Tons and tons of data remain largely unexploited. The key to unlocking and achieving innovative feats and designing the most ingenious solutions may lie in being able to extract insights from the data.
With the availability of and accessibility to a wealth of tools and resources that can help us better understand ourselves, it’s time we leveraged such opportunities in designing better systems for ourselves. It’s time we demanded improved transparency on governance, processes, and access to data on the performance of the MDAs (ministries, departments, and agencies).
This initiative aims to provide a platform to promote public discourse and deliberation on the Nigerian budget by taking advantage of visual storytelling, data analytics, and open data.
A host of professionals – some data analysts and engineers – have contributed to this body of work. This will be the largest set of structured analytical data detailing the FGN 2020 Executive Budget Proposal. A detailed list of the contributors can be found at the end of this article.
If you need to catch up on our previous articles that covered the extraction and automation process of creating structured data from the 2000-page budget document, kindly review part 1, part 2 and part 3 of the process.
Connect to the open budget dataset
Kindly download the attached text file below with detailed links to the cloud databases.
Download the text file>>
There are five individual links to separate tables in the downloaded file. Open the text file and you will find links to:
- Total Expenditure Items
- Capital Projects
- Summary by MDAs
- Summary by sub-MDAs
- Budget Schema
The links look like this:
Copy the link for Total Expenditure Items and connect to the web data source from within Power BI or your preferred business intelligence (BI) tool. Essentially, the database is hosted on Google Sheets and we will leverage Google’s architecture to enable collaboration on this project.
Then paste the copied Expenditure link into the dialog box and click OK. Connect as anonymous to the Google Sheets as there is no need to sign in.
Next, right-click on the document and select Excel as the output.
An error will be thrown out stating that the table is not in the required format. This error is expected and it can easily be handled by replacing the last characters in the link (ods) with xlsx, the code for Excel.
If you can’t see this formula bar, go to View menu and check the Formula Bar option.

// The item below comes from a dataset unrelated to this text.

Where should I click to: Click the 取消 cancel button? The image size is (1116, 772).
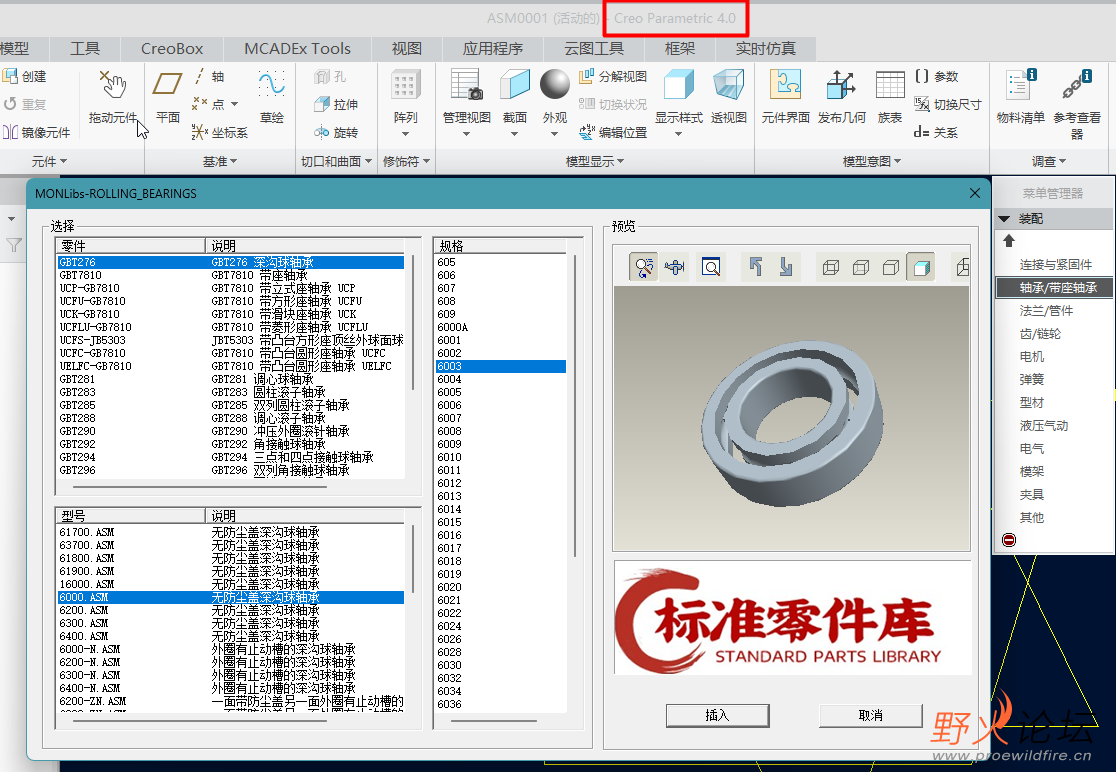[871, 715]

After the replacement, you should now see a list of tables contained within the Expenditure database. Each table corresponds to a single MDA and there are 48 of them, thanks to the incredible efforts of the analysts and professionals who contributed to this project.
Continue by expanding the Data column to combine all the tables into a single one. This is a neat trick here that can save you a lot of time in combining multiple files. This method also ensures any new tables are automatically included in the combine operation.
Next, we remove other unwanted columns and to focus on the 5 columns of interest.
From this point, a select number of transformations will be applied as listed below:
- Make the first row as headers
- Select the Code column and filter out/uncheck “Code”
- Add a custom column which is a list of zeroes (“0”)
- Merge the custom column with the MDA Code column. This operation adds 0 to the preceding character of the MDA Code
- Remove the previous Code column
- Extract first 4 characters from the new MDA Code column and rename as “Code”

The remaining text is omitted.